0mm, gas pressure 2mTorr, discharge current DCo,
5AX 1 win, and the case where the current of the solenoid coil 7 is changed to three types: -4A, -OA, and -4A is shown.

Comparing the results in FIGS. 9 and 10 with the conventional results in FIGS. 7 and 8, it can be seen that the movement of the plasma 14 from the target center in the radial direction is small, and the ion amount can be adjusted over a wide range. I understand.

[Effects of the Invention] In the present invention, the central magnetic pole and the outer magnetic pole are made of strong permanent magnets, and the saturation magnetic flux is designed so that the outer magnetic pole≧the central magnetic pole, and a solenoid coil is provided near the outer magnetic pole. The amount of ions guided to the substrate is controlled by the magnitude and direction of the excitation current applied to the substrate, a power source is provided to accelerate the ions to the substrate, and the kinetic energy of the ions is controlled by adjusting the voltage. The bottom film can be formed by bombarding the substrate with ions in the plasma generated by magnetron sputtering itself, without using an ion source. This ion-assisted sputtering method allows the structure and internal stress of the film to be adjusted.

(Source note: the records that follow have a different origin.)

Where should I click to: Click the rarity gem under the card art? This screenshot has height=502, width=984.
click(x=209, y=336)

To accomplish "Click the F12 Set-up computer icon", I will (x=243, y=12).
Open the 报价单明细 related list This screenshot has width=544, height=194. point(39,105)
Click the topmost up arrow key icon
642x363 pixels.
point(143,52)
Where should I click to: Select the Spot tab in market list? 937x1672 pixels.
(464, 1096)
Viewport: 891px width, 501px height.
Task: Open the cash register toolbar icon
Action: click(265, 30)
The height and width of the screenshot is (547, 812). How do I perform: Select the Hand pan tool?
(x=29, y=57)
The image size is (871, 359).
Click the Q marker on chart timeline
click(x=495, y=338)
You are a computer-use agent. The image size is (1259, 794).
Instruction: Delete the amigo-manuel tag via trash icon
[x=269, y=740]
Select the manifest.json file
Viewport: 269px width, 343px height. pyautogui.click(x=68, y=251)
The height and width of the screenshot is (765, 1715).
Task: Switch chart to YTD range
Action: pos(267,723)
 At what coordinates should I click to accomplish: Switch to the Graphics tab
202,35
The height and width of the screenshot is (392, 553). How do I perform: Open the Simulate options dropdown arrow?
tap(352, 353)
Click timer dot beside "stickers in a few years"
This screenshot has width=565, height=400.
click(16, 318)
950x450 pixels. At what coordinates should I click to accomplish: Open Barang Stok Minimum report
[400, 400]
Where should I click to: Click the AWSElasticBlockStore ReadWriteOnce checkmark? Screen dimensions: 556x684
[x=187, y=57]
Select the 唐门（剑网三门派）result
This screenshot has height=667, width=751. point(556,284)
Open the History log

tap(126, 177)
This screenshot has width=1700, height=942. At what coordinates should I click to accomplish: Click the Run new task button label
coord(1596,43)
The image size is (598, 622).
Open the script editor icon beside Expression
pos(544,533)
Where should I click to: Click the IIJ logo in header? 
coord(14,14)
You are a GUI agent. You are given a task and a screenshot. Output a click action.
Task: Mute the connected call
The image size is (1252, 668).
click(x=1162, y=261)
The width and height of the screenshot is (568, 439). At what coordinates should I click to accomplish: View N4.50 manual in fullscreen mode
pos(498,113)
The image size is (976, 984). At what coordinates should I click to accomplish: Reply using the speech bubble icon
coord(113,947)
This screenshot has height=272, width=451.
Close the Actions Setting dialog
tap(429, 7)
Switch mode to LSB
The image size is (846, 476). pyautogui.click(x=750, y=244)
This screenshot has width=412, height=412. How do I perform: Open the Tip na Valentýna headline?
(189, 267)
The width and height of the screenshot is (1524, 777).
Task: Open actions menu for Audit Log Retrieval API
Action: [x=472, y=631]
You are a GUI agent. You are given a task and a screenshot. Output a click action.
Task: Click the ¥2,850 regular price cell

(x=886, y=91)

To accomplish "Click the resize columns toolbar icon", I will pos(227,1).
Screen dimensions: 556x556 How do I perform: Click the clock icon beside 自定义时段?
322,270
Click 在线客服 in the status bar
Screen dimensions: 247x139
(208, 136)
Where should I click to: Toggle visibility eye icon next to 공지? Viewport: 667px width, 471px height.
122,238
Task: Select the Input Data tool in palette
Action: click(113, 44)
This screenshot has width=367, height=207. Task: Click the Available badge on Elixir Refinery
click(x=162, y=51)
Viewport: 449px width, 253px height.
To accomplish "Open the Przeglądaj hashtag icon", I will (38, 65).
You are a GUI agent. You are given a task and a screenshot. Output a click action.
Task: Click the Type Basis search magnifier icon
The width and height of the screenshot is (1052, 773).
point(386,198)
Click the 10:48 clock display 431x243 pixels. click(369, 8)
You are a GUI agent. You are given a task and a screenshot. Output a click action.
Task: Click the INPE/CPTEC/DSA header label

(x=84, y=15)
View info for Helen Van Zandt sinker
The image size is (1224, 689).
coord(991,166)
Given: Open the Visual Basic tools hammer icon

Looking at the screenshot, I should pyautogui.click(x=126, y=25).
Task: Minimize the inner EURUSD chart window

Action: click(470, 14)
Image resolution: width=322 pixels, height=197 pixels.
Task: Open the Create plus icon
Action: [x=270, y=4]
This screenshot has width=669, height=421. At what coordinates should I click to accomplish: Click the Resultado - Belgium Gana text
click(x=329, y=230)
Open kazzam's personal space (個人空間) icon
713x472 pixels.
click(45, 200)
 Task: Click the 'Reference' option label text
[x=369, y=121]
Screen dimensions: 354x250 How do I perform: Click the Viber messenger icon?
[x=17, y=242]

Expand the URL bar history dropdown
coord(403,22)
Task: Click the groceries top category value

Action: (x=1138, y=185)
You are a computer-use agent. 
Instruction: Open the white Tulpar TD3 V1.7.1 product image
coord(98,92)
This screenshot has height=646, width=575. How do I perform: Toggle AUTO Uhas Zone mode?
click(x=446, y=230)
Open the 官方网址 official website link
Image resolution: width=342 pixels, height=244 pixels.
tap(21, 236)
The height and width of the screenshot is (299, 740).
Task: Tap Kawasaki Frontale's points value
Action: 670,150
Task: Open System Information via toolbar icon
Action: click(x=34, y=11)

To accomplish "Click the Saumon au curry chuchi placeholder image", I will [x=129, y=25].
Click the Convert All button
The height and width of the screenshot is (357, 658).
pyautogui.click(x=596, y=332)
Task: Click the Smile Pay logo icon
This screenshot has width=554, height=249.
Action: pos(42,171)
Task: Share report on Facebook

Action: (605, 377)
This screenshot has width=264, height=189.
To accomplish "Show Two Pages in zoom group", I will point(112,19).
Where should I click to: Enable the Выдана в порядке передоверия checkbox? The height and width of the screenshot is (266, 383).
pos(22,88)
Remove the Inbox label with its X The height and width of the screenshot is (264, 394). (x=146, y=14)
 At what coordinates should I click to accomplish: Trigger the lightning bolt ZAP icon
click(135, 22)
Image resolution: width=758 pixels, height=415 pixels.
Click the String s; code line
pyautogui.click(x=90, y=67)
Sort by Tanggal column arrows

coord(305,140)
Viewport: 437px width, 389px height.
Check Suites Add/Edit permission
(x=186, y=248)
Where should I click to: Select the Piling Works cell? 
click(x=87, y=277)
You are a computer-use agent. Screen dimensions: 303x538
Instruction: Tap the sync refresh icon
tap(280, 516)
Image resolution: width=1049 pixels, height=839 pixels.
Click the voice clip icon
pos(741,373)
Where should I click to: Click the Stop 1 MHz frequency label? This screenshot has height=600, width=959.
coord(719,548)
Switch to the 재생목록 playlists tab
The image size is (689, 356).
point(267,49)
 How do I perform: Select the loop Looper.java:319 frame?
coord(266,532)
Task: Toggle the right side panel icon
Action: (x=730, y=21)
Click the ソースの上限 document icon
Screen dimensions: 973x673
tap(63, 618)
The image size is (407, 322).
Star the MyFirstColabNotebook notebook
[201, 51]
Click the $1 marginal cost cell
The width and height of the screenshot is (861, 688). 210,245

[Brief explanation of drawings]

1 to 3 are electrode configuration diagrams for explaining different embodiments of the present invention, FIGS. 4 to 6 are electrode configuration diagrams for explaining different conventional examples similar to the present invention,
FIG. 7 is a diagram showing the ion current distribution state in the case shown in FIG. 6, FIG. 8 is a diagram showing the film thickness distribution state and plasma position in the case shown in FIG. Diagram showing the ion current distribution state in the case shown in Fig. 10.
The figure is a diagram showing the film thickness distribution state and plasma position in what is shown in FIG. 1. 1... Central magnetic pole, 2... Outer magnetic pole, 4... Magnetic yoke, 6... Target, 7.17... Solenoid coil, 8 ...Substrate, 11.12...Schematic lines of magnetic force, 13...Excitation direction, 14...Plasma.

Claims (2)

[Claims] (1) The central magnetic pole and the outer magnetic pole are permanent magnets whose saturation magnetic flux is greater than or equal to the central magnetic pole, a solenoid coil is placed near the outer magnetic pole, and the amount of ions is controlled by the excitation current applied to the solenoid coil. , an ion-assisted sputtering method that controls the kinetic energy given to ions to form a film by applying a potential difference between the plasma and the substrate. (2) An outer magnetic pole is provided on the outer periphery of the central magnetic pole, the central magnetic pole and the outer magnetic pole are permanent magnets whose saturation magnetic flux is greater than or equal to the outer magnetic pole, and a solenoid coil is placed near the outer magnetic pole. An ion assisted sputtering device in which a solenoid coil is connected to a current control means capable of controlling the value of excitation current applied to the ion assisted sputtering device.